Bifacial exemption set to remain under new U.S. Section 201 tariffs, reports say
The Biden administration is reportedly considering exempting bifacial panels from the expanded Section 201 tariffs on solar imports, according to unconfirmed reports.
Reuters yesterday (January 27) quoted two sources familiar with the matter as saying the White House was preparing to extend S201 tariffs for four years, in line with recommendations made late last year by the United States International Trade Commission. United, but exempt bifacial panels from these tariffs when extended.
According to the report, the White House is also considering doubling the duty-free quota on solar cell imports from 2.5 GW to 5 GW per year.
Reuters quoted “administration officials” as saying that “no decision has yet been made, but trade protections are likely.”
The Biden administration had appealed against the reinstatement of a Section 201 tariff exemption for bifacial modules after it was imposed in November last year by the US Court of International Trade (CIT).
Reports that he is now considering an exemption for bifacial modules for another four years suggest something of a U-turn by the Biden administration.

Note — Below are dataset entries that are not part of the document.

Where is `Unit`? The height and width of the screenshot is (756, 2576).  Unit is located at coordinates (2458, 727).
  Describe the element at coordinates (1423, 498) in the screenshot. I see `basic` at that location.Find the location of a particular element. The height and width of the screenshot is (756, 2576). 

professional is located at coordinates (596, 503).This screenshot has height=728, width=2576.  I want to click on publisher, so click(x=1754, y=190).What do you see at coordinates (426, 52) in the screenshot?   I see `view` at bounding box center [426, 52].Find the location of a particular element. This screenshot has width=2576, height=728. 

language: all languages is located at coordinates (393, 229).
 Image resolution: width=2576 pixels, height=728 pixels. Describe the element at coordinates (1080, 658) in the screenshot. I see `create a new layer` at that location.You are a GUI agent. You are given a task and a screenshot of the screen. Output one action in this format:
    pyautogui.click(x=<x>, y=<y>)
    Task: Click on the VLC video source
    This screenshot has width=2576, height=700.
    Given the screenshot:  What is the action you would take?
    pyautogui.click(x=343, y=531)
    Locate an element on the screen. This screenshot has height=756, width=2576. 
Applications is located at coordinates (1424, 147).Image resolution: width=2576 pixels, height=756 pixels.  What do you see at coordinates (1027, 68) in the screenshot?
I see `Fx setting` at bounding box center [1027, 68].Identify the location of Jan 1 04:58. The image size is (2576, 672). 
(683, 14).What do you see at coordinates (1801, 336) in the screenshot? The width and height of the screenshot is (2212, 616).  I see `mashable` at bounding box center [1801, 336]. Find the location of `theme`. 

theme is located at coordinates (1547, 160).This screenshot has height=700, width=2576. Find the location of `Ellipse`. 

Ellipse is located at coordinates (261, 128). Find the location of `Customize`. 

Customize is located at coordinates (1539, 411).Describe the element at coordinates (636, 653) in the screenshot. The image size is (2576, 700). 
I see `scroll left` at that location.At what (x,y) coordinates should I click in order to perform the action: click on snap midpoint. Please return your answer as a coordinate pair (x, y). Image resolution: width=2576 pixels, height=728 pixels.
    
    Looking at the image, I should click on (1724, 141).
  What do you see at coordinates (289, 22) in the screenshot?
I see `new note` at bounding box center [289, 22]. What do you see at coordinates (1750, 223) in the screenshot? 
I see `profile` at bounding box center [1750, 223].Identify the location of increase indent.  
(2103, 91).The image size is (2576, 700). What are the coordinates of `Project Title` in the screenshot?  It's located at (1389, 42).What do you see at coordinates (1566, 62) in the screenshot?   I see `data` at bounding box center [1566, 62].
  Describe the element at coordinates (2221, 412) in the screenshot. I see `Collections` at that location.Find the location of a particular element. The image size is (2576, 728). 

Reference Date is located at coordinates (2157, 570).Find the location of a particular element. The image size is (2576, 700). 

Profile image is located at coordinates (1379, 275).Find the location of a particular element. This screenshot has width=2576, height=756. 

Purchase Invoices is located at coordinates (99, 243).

Speaking on a ROTH Capital webinar today Rhone Resch, CEO of Advanced Energy Advisors and former CEO of the Solar Energy Industries Association (SEIA), said the appeal was highly unlikely to be successful and the exemption was here to stay, adding that the tariff level of other solar systems produced should remain at 15%.
A spokesperson for the Solar Energy Industries Association (SEIA) said PV technology that he would not comment on the reports until an official statement from the White House, but that the tariffs had hurt the country’s solar industry.
“There are other more efficient ways to build a sustainable and robust solar manufacturing supply chain, such as passing the clean energy provisions in the Build Back Better Act. We hope the administration will take these steps to expand American manufacturing while paving the way for clean and affordable solar energy,” SEIA said.
Implemented by the Trump administration in 2018, Section 201 tariffs have been highly controversial. Tariffs on solar imports were introduced at a rate of 30%, decreasing by five percentage points each year for four years. They are due to expire on February 6.
Proponents of the tariffs say they are crucial in helping the United States establish a domestic PV manufacturing base, while opponents say they have more widely cost thousands of jobs in the country’s solar industry by due to higher costs for developers and installers, resulting in fewer projects being completed.
In September last year, the World Trade Organization rejected China’s challenge to the tariffs, ruling that the measures did not break global trade rules.
The U.S. International Trade Commission (ITC) recommended in December 2021 that President Joe Biden extend tariffs on imported crystalline silicon photovoltaic cells and modules for another four years.
In a report explaining its decision, the ITC said that although the domestic industry is making a “positive adjustment” to import competition, the safeguard measure “still remains necessary to prevent or remedy serious injury.”
Confirmation of the White House’s decision on tariffs is expected shortly.